Accordo in Hoduras: al Congresso si voterà sul ritorno di Zelaya
Il governo dell'Honduras ha accettato di firmare un accordo con i negoziatori del presidente Manuel Zelaya, aprendo così la discussione al Congresso sull'eventuale ritorno in carica del presidente legittimo.
Zelaya ha salutato la notizia definendola un “trionfo” per la democrazia honduregna.“Il solo fatto che si stia riconoscendo la necessità di retrodatare i poteri dello Stato al 28 giugno 2009 significa un trionfo per la democrazia dell'Honduras e (...) il ritorno alla pace nel paese” ha dichiarato Zelaya a Radio Globo Honduras. L'accordo prevede, tra le altre cose, la possibilità che il Congresso sottoponga al voto la reintegrazione di Zelaya, una volta che questa sia stata autorizzata dalla Corte Suprema di Giustizia.

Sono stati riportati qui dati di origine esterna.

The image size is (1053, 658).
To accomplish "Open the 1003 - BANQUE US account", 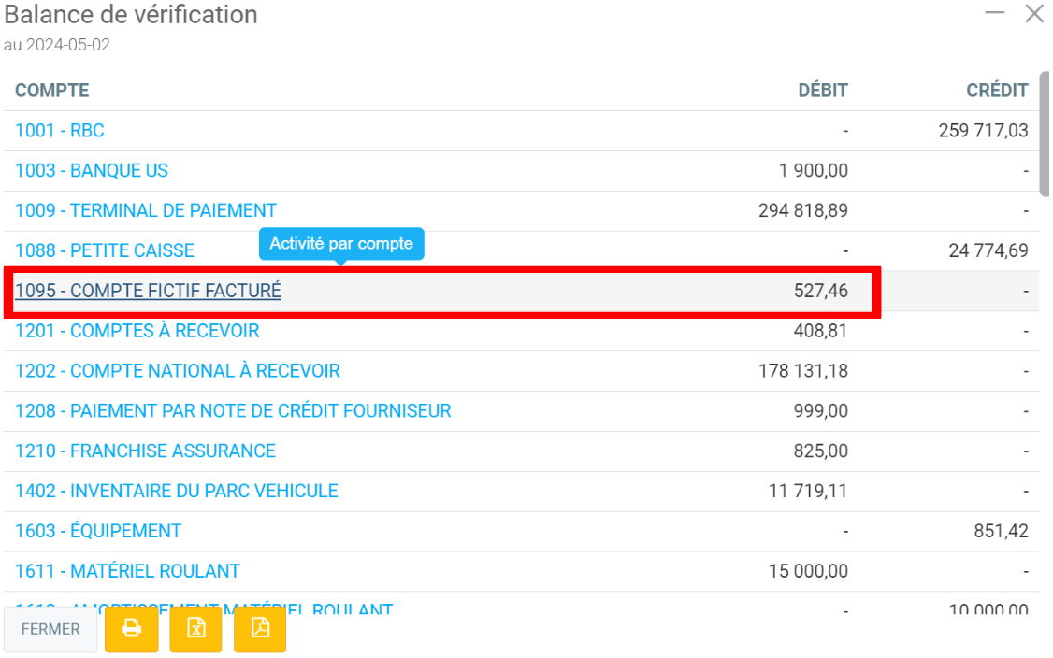I will (92, 171).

Zelaya ha dichiarato che la ripresa delle trattative permetterà lo svolgimento delle prossime elezioni presidenziali (che si svolgeranno il 29 novembre 2009) in un clima di ritorno alla tradizione costituzionale dell'Honduras.
(...) Rivolgendo un invito ai suoi concittadini a non perdere la calma, Zelaya ha poi affermato che si tratta di un passo “storico” per il paese. “Mi rivolgo a tutta la popolazione, senza distinzioni ideologiche, perché dobbiamo prendere atto con soddisfazione dell'accordo, attendendo con calma che domani venga posta la firma finale” ha precisato Zelaya.